- WORK INSTRUCTIONS
Which lines of the entries below run from the one holding "TO NEJLEPŠÍ Z PŘÍRODY (44, 17)" to the one holding "[google+] (110, 2198)", inclusive? Set down exactly those lines and no others.

- Collected data

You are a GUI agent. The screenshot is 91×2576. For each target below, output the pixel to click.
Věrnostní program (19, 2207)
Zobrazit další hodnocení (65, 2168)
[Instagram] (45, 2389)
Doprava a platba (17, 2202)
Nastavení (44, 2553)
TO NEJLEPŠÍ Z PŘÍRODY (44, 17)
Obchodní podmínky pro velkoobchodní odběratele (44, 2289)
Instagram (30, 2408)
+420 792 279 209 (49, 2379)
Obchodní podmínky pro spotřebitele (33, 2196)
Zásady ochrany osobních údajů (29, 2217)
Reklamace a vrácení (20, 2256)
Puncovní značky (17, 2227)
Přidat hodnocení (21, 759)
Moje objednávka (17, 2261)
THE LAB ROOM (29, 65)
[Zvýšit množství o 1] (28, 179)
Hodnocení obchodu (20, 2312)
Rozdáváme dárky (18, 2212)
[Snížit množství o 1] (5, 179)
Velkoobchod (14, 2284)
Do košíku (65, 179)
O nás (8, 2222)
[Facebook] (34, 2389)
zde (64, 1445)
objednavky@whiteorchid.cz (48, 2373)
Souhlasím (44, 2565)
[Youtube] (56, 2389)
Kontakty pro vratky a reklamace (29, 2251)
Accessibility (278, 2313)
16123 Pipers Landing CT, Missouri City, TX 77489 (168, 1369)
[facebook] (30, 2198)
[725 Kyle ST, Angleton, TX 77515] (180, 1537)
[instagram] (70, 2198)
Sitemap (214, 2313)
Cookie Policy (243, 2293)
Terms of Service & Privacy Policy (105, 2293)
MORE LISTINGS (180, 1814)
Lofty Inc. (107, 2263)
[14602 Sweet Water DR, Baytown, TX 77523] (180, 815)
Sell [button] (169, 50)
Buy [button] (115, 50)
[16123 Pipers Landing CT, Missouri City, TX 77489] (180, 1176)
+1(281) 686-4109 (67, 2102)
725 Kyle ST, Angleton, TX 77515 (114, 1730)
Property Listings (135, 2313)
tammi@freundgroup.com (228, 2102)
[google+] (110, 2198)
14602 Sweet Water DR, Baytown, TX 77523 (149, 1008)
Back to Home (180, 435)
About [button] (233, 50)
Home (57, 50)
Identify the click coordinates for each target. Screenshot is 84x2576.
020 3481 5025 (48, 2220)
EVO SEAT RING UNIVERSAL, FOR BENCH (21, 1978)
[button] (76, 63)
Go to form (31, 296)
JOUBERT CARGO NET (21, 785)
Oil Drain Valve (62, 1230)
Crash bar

- SOLUTION TO THIS PROBLEM
TO NEJLEPŠÍ Z PŘÍRODY (44, 17)
Obchodní podmínky pro velkoobchodní odběratele (44, 2289)
Instagram (30, 2408)
+420 792 279 209 (49, 2379)
Obchodní podmínky pro spotřebitele (33, 2196)
Zásady ochrany osobních údajů (29, 2217)
Reklamace a vrácení (20, 2256)
Puncovní značky (17, 2227)
Přidat hodnocení (21, 759)
Moje objednávka (17, 2261)
THE LAB ROOM (29, 65)
[Zvýšit množství o 1] (28, 179)
Hodnocení obchodu (20, 2312)
Rozdáváme dárky (18, 2212)
[Snížit množství o 1] (5, 179)
Velkoobchod (14, 2284)
Do košíku (65, 179)
O nás (8, 2222)
[Facebook] (34, 2389)
zde (64, 1445)
objednavky@whiteorchid.cz (48, 2373)
Souhlasím (44, 2565)
[Youtube] (56, 2389)
Kontakty pro vratky a reklamace (29, 2251)
Accessibility (278, 2313)
16123 Pipers Landing CT, Missouri City, TX 77489 (168, 1369)
[facebook] (30, 2198)
[725 Kyle ST, Angleton, TX 77515] (180, 1537)
[instagram] (70, 2198)
Sitemap (214, 2313)
Cookie Policy (243, 2293)
Terms of Service & Privacy Policy (105, 2293)
MORE LISTINGS (180, 1814)
Lofty Inc. (107, 2263)
[14602 Sweet Water DR, Baytown, TX 77523] (180, 815)
Sell [button] (169, 50)
Buy [button] (115, 50)
[16123 Pipers Landing CT, Missouri City, TX 77489] (180, 1176)
+1(281) 686-4109 (67, 2102)
725 Kyle ST, Angleton, TX 77515 (114, 1730)
Property Listings (135, 2313)
tammi@freundgroup.com (228, 2102)
[google+] (110, 2198)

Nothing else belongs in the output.